- [REQUIRED WORK]
A. In the pie-baking excerpt, how can the sticky dough be rolled out easily?
B. Write the next part of the pie-baking excerpt, picking up right after its final sentence.

- [EXCERPT PROVIDED]
++++++++

After enjoying the ease of crumb crust recipes for the past three pies, I once again tackle the rolled pastry crust, this time with an unusual added ingredient - vodka. Apparently alcohol adds moistness to pie dough without aiding in gluten formation, since gluten doesn't form in alcohol. I was impressed with such a scientific explanation but even more impressed with the end result. The crust was super flaky and flavorful and held up beautifully against the moist berry filling. Don't be alarmed that the dough seems too sticky. It rolls out easily between sheets of wax paper if you dust it well with flour.

When researching strawberry pies, I discovered that the filling runs the risk of being too soupy or too stiff. I imagine Goldilocks sampling various strawberry pies and proclaiming, "This pie is TOO goopy! This pie is TOO spongy!" I happened upon the perfect filling recipe that Goldilocks would deem "just right".

++++++++

- [Data records]
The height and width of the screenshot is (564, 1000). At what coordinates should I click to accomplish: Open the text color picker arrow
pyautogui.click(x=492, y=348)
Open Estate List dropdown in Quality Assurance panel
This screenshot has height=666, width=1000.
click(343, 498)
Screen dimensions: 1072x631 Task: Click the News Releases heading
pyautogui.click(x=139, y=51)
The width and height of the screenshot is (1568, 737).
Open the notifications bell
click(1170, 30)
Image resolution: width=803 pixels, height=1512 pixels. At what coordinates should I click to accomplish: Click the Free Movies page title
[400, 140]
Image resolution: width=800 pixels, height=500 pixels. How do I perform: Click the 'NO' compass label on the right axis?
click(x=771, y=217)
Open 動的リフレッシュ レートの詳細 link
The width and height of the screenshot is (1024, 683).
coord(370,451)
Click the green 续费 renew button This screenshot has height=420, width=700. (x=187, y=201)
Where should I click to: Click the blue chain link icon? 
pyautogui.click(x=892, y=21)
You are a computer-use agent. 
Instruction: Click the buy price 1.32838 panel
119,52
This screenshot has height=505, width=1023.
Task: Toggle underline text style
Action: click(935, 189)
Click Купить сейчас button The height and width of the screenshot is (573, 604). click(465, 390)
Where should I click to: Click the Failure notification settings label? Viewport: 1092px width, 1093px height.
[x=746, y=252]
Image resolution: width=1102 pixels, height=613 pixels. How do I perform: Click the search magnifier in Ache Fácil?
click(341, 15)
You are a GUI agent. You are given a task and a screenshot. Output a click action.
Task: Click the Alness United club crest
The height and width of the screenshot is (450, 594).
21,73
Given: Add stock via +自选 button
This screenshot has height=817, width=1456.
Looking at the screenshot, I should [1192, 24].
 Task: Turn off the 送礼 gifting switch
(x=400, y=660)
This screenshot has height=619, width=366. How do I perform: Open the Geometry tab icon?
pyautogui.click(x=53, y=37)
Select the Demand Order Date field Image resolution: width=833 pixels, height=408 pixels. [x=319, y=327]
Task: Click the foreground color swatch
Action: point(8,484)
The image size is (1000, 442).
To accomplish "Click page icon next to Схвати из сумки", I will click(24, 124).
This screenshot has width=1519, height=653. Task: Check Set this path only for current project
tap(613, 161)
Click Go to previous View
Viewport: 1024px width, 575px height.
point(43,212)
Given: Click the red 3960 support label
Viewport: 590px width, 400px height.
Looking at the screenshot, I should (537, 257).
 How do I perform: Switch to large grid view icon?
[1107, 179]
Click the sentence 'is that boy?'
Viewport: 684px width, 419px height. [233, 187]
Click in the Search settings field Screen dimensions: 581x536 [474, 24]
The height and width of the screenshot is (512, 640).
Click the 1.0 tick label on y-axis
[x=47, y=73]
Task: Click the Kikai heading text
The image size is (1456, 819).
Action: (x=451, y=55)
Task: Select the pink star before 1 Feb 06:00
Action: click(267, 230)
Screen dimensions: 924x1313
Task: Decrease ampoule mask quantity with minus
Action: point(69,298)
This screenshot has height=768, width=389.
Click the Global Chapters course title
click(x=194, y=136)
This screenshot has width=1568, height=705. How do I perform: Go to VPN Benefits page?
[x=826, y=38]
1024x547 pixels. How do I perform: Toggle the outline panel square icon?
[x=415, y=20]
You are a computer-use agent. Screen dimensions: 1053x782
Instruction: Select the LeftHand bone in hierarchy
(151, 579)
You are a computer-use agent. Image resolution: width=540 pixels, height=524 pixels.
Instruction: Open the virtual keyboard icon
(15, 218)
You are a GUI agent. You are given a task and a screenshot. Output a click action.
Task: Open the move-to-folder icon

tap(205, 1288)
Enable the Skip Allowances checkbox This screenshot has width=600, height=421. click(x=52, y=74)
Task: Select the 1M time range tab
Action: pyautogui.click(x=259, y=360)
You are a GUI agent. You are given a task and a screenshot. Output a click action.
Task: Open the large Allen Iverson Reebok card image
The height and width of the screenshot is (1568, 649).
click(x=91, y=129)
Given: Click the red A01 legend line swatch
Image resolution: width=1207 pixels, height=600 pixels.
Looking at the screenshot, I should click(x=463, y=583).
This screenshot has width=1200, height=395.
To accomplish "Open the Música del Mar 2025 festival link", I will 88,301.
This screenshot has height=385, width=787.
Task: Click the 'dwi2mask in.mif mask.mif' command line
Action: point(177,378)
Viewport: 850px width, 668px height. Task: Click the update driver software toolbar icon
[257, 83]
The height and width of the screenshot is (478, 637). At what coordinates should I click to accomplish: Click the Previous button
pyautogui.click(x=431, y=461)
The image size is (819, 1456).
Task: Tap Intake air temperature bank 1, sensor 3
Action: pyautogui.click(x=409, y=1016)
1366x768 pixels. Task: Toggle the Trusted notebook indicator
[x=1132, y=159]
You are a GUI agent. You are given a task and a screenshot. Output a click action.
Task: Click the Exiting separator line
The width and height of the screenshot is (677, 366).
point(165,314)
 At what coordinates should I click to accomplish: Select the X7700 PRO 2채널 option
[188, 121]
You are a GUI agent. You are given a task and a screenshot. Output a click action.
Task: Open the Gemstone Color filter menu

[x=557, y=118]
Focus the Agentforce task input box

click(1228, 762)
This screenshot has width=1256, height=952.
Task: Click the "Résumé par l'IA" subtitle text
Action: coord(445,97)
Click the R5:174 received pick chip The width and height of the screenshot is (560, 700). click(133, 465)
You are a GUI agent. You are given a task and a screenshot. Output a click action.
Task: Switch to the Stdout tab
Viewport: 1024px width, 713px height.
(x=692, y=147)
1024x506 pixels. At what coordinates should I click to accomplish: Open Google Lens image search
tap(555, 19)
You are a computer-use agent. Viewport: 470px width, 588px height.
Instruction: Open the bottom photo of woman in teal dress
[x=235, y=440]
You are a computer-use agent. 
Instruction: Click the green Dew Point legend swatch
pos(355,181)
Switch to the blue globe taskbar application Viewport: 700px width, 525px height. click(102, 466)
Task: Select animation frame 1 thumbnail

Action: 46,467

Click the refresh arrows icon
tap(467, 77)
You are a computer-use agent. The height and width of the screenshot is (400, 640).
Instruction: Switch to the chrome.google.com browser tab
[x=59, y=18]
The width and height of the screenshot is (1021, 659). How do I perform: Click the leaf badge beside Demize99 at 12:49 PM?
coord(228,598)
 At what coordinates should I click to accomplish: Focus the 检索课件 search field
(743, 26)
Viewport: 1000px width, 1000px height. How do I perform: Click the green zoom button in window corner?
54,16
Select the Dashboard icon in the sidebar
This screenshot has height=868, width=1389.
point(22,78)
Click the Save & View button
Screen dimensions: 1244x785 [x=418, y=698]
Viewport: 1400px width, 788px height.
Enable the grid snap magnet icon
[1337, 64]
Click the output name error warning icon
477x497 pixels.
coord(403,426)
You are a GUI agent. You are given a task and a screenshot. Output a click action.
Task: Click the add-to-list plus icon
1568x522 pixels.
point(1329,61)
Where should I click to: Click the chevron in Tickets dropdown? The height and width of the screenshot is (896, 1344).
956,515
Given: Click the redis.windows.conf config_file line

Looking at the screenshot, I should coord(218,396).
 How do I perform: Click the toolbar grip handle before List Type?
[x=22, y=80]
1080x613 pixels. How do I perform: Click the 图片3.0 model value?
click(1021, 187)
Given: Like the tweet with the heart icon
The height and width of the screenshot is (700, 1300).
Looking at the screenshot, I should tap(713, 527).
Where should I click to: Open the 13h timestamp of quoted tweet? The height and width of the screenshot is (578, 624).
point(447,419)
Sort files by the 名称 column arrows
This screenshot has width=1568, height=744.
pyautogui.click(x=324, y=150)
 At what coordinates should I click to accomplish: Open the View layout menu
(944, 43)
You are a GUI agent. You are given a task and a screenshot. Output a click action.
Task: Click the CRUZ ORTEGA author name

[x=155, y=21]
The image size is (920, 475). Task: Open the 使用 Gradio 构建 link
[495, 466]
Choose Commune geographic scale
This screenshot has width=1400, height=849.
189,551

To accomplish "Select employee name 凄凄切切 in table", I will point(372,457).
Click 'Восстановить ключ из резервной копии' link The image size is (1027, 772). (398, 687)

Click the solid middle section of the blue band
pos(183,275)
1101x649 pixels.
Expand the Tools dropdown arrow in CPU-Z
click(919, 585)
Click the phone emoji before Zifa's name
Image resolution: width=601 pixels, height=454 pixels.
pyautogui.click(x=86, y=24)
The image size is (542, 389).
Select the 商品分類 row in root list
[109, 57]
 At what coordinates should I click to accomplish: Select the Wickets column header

++++++++

- [EXERCISE RESULTS]
A. It rolls out easily between sheets of wax paper if it is dusted well with flour.

B.
Instead of using gelatin or cornstarch exclusively which is to blame for the goopy and soupy texture extremes, this recipe uses cornstarch and pectin together resulting in the perfect consistency.

Make sure to avoid underripe strawberries and try to find berries uniform in size. I kept most of the berries whole and halved only the larger ones. Neatly slicing a pie filled with whole berries, however, is challenging. No need to fret, even if you're serving the pie to a fussy Goldilocks. Just camouflage the imperfections with globs of freshly whipped cream. Taste buds won't care if the pie doesn't slice up into a picture perfect wedge!

Crust:
1 1/4 cups unbleached all-purpose flour
1/2 teaspoon salt
1 tablespoon sugar
6 tablespoons cold unsalted butter, cut into 1/4 slices
1/4 cup chilled vegetable shortening, cut into 4 pieces
2 tablespoons ice cold vodka
2 tablespoons ice water

Process 3/4 cup flour, salt, and sugar together in food processor until combined. Add butter and shortening and process until dough just starts to collect in uneven clumps, about 10 seconds. Scrape down sides and bottom of bowl and redistribute dough evenly around processor blade. Add 1/2 cup flour and pulse until mixture is evenly distributed around bowl. Empty mixture into a medium bowl.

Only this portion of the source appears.